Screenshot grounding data

- - - - - - -

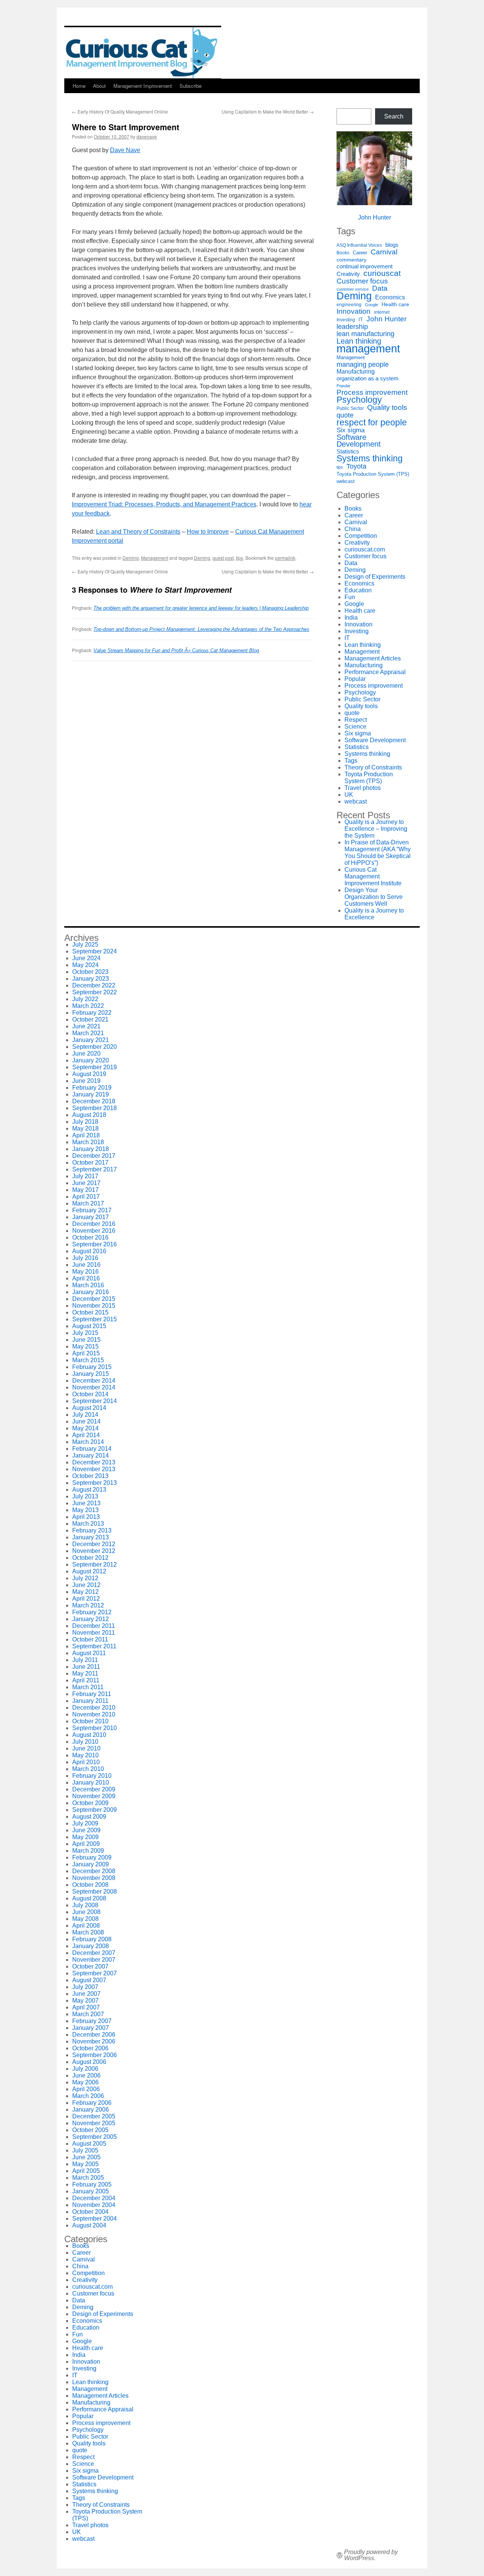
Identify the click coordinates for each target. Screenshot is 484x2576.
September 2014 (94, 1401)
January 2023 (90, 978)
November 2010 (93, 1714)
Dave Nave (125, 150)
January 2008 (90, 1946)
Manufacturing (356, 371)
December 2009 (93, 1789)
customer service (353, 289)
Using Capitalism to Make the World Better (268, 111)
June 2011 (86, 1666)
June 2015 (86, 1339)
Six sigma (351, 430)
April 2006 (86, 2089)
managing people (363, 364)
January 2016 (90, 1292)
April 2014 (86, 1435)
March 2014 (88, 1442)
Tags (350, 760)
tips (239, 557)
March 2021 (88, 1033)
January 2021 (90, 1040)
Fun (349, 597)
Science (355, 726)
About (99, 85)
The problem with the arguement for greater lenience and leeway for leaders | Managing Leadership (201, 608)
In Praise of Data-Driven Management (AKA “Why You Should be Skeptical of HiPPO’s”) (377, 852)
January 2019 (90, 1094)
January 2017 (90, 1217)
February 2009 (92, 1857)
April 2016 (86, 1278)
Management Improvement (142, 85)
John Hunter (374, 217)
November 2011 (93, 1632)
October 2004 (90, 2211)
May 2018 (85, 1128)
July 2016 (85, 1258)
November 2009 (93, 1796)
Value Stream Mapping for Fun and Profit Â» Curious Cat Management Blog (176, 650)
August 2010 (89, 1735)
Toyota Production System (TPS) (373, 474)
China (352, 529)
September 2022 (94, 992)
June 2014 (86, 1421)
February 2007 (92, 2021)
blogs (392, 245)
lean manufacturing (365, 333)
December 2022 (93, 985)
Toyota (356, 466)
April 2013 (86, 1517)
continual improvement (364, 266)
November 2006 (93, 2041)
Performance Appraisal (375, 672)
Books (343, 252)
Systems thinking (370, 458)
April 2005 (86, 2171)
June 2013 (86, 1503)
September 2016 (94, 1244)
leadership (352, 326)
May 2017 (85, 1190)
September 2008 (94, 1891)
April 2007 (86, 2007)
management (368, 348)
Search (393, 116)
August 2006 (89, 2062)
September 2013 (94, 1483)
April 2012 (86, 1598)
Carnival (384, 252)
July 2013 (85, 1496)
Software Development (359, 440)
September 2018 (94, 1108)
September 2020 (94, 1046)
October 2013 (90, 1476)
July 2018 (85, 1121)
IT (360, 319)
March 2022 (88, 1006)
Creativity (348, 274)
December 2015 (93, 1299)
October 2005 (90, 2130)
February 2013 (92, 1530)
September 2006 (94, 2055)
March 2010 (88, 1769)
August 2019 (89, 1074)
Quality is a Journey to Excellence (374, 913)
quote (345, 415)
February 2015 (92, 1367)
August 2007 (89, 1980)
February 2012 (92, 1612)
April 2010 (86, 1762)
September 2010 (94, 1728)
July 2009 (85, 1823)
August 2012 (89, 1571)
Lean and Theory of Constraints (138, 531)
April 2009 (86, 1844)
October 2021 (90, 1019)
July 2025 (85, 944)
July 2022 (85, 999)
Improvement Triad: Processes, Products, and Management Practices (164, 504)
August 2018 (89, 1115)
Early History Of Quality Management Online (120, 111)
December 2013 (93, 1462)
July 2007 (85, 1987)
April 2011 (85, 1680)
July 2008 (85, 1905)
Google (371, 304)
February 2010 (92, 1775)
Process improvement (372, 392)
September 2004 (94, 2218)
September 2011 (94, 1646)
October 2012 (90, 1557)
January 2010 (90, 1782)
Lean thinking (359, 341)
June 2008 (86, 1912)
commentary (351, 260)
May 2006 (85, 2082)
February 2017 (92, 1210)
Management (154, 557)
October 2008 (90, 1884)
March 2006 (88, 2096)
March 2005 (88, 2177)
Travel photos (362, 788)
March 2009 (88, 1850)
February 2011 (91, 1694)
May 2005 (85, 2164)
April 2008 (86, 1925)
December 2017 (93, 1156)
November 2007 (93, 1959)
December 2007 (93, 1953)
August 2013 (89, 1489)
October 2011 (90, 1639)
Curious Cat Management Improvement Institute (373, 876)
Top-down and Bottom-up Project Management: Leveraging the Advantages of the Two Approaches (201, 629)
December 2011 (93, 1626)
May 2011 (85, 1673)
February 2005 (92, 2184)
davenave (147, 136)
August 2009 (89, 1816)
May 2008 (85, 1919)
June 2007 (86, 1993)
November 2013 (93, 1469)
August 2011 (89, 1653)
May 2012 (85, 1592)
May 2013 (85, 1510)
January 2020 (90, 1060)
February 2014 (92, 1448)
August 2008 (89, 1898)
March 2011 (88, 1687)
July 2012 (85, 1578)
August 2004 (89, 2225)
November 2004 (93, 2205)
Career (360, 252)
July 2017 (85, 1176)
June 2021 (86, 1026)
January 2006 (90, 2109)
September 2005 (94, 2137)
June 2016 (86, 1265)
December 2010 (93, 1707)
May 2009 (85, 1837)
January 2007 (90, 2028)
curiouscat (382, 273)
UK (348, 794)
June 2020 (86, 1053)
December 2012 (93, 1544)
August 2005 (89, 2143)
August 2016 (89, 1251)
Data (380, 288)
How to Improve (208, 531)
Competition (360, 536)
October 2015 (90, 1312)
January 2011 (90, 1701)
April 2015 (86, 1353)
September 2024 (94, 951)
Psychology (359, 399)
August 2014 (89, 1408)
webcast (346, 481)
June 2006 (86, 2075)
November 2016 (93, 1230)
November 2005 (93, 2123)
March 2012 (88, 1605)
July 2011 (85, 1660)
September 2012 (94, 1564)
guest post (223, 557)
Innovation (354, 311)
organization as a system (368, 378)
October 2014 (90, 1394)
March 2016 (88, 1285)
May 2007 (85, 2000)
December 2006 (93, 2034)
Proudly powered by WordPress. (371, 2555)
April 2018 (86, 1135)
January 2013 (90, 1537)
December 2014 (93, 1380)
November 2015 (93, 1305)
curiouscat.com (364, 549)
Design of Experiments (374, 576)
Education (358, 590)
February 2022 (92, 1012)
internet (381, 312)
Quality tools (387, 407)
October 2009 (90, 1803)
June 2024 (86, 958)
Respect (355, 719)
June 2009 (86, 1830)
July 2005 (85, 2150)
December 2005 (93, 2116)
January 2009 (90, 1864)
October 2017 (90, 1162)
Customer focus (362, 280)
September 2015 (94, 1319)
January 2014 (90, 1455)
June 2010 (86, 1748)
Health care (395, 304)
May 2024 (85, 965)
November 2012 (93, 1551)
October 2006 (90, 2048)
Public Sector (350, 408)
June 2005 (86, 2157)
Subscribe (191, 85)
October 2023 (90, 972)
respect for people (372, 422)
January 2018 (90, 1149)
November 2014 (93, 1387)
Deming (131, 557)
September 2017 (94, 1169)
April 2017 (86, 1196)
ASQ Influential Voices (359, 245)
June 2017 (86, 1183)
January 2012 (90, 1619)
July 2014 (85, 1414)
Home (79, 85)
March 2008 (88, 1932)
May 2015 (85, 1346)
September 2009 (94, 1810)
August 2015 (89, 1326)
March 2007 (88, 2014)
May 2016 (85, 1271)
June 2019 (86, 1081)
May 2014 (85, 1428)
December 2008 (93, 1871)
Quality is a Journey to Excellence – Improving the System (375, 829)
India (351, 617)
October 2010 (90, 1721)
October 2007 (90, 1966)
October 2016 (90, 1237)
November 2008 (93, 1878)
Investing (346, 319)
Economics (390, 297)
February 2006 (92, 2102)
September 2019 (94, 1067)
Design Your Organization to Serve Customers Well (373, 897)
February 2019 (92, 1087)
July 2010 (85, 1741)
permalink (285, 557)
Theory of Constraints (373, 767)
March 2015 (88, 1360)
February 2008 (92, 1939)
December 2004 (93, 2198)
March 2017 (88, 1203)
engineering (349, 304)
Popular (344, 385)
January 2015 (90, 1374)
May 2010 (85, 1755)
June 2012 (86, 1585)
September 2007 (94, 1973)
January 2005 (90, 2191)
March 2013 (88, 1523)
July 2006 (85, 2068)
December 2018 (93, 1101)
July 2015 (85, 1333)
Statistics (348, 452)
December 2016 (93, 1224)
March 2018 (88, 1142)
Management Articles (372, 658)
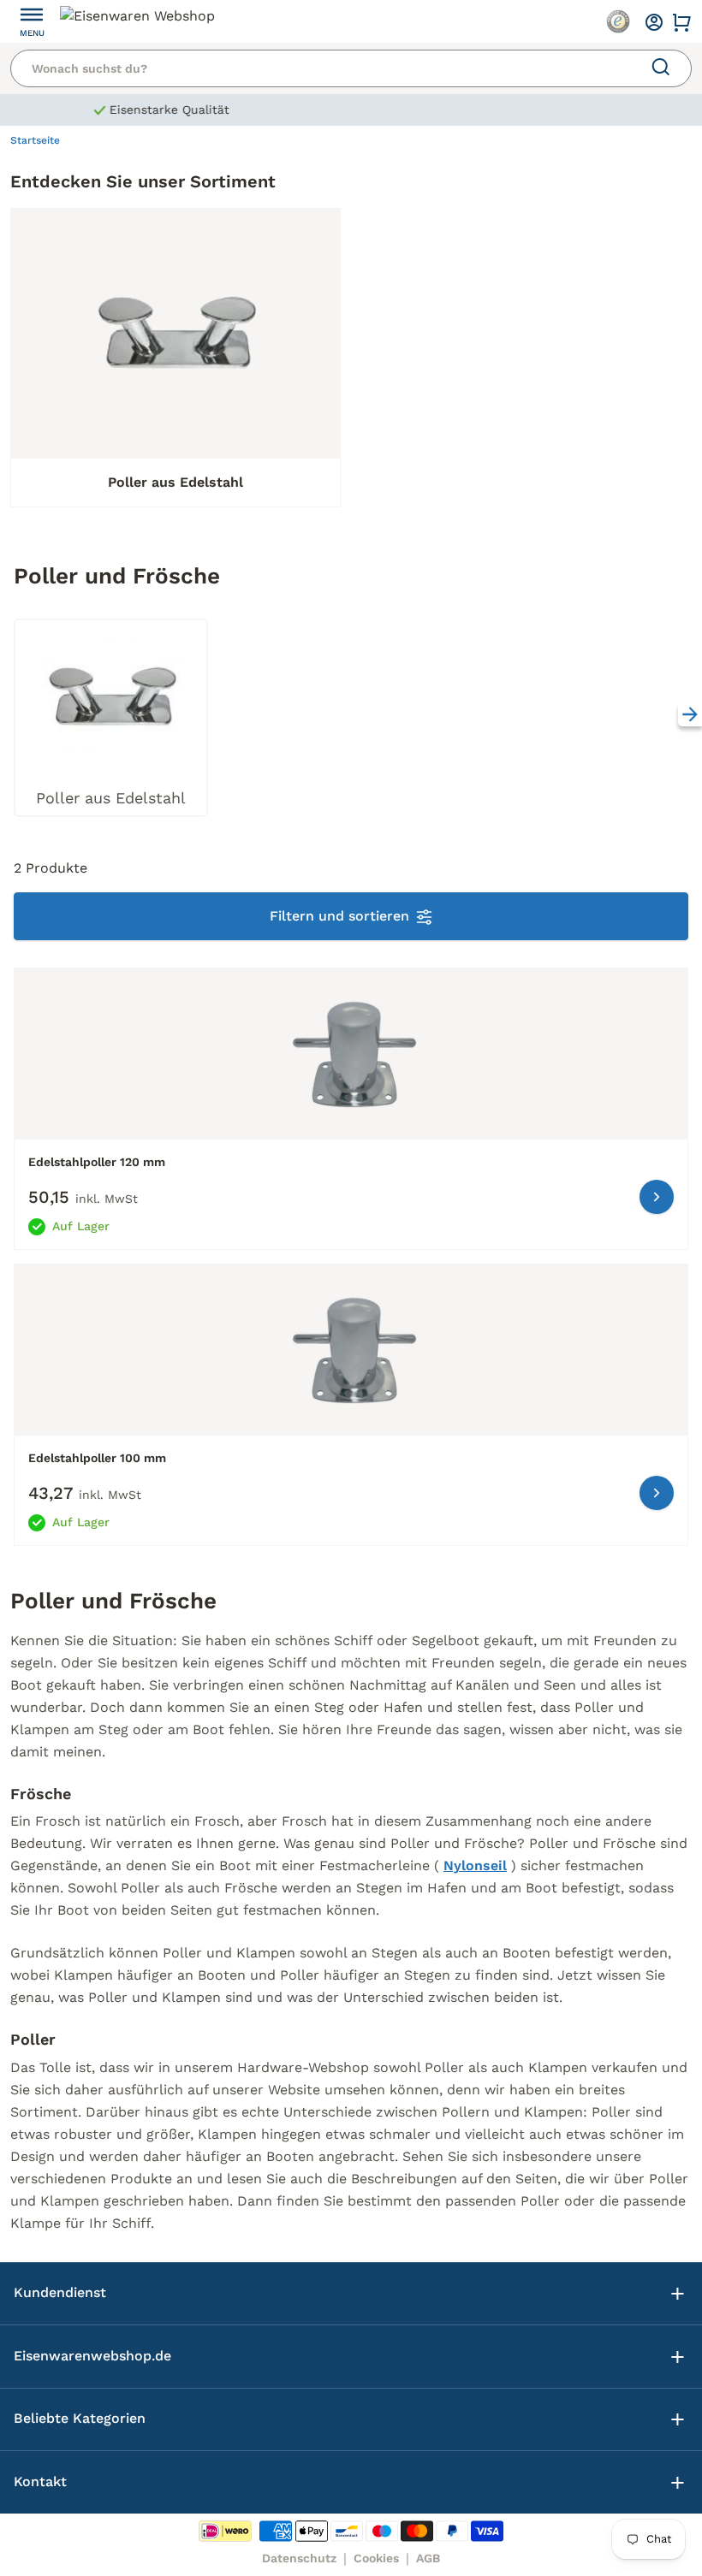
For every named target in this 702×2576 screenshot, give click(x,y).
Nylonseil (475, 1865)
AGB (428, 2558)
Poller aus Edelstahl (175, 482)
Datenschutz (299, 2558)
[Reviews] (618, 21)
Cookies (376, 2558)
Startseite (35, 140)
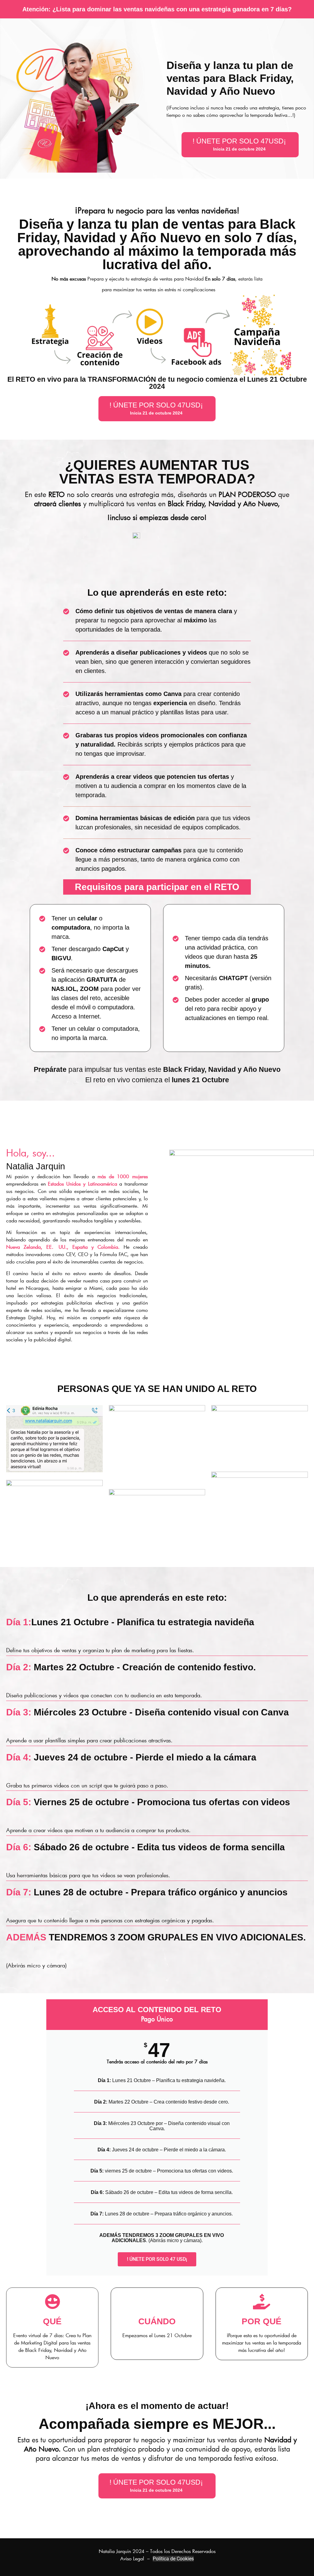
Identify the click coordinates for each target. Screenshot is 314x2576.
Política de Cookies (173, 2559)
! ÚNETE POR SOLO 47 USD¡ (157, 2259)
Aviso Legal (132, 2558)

- - - - - - -

**ASSIGNMENT**
An exact, complete copy of the lines above from the one with "May 2011 (85, 1673)" through the one with "respect for people (372, 422)" is the whole answer.

**ANSWER AREA**
May 2011 (85, 1673)
February 2005 (92, 2184)
davenave (147, 136)
August 2009 (89, 1816)
May 2008 (85, 1919)
June 2007 (86, 1993)
November 2013 (93, 1469)
August 2011 (89, 1653)
May 2012 (85, 1592)
May 2013 (85, 1510)
January 2020 (90, 1060)
February 2014 (92, 1448)
August 2008 (89, 1898)
March 2011 (88, 1687)
July 2012 (85, 1578)
August 2004 (89, 2225)
November 2004 (93, 2205)
Career (360, 252)
July 2017 (85, 1176)
June 2021 (86, 1026)
January 2006 (90, 2109)
September 2005 (94, 2137)
June 2016 (86, 1265)
December 2010 (93, 1707)
May 2009 (85, 1837)
January 2007 (90, 2028)
curiouscat (382, 273)
UK (348, 794)
June 2020 (86, 1053)
December 2012 (93, 1544)
August 2005 (89, 2143)
August 2016 (89, 1251)
Data (380, 288)
How to Improve (208, 531)
Competition (360, 536)
October 2015 (90, 1312)
January 2011 (90, 1701)
April 2015 (86, 1353)
September 2024 (94, 951)
Psychology (359, 399)
August 2014 (89, 1408)
webcast (346, 481)
June 2006 (86, 2075)
November 2016 (93, 1230)
November 2005 (93, 2123)
March 2012 (88, 1605)
July 2011 (85, 1660)
September 2012 (94, 1564)
guest post (223, 557)
Innovation (354, 311)
organization as a system (368, 378)
October 2014 (90, 1394)
March 2016 (88, 1285)
May 2007 (85, 2000)
December 2006 (93, 2034)
Proudly powered by WordPress. (371, 2555)
April 2018 (86, 1135)
January 2013 (90, 1537)
December 2014 (93, 1380)
November 2015 (93, 1305)
curiouscat.com (364, 549)
Design of Experiments (374, 576)
Education (358, 590)
February 2022 (92, 1012)
internet (381, 312)
Quality tools (387, 407)
October 2009 (90, 1803)
June 2024 (86, 958)
Respect (355, 719)
June 2009 (86, 1830)
July 2005 (85, 2150)
December 2005 (93, 2116)
January 2009 (90, 1864)
October 2017 (90, 1162)
Customer focus (362, 280)
September 2015 (94, 1319)
January 2014 (90, 1455)
June 2010 (86, 1748)
Health care (395, 304)
May 2024 (85, 965)
November 2012 (93, 1551)
October 2006 (90, 2048)
Public Sector (350, 408)
June 2005 (86, 2157)
Subscribe (191, 85)
October 2023 (90, 972)
respect for people (372, 422)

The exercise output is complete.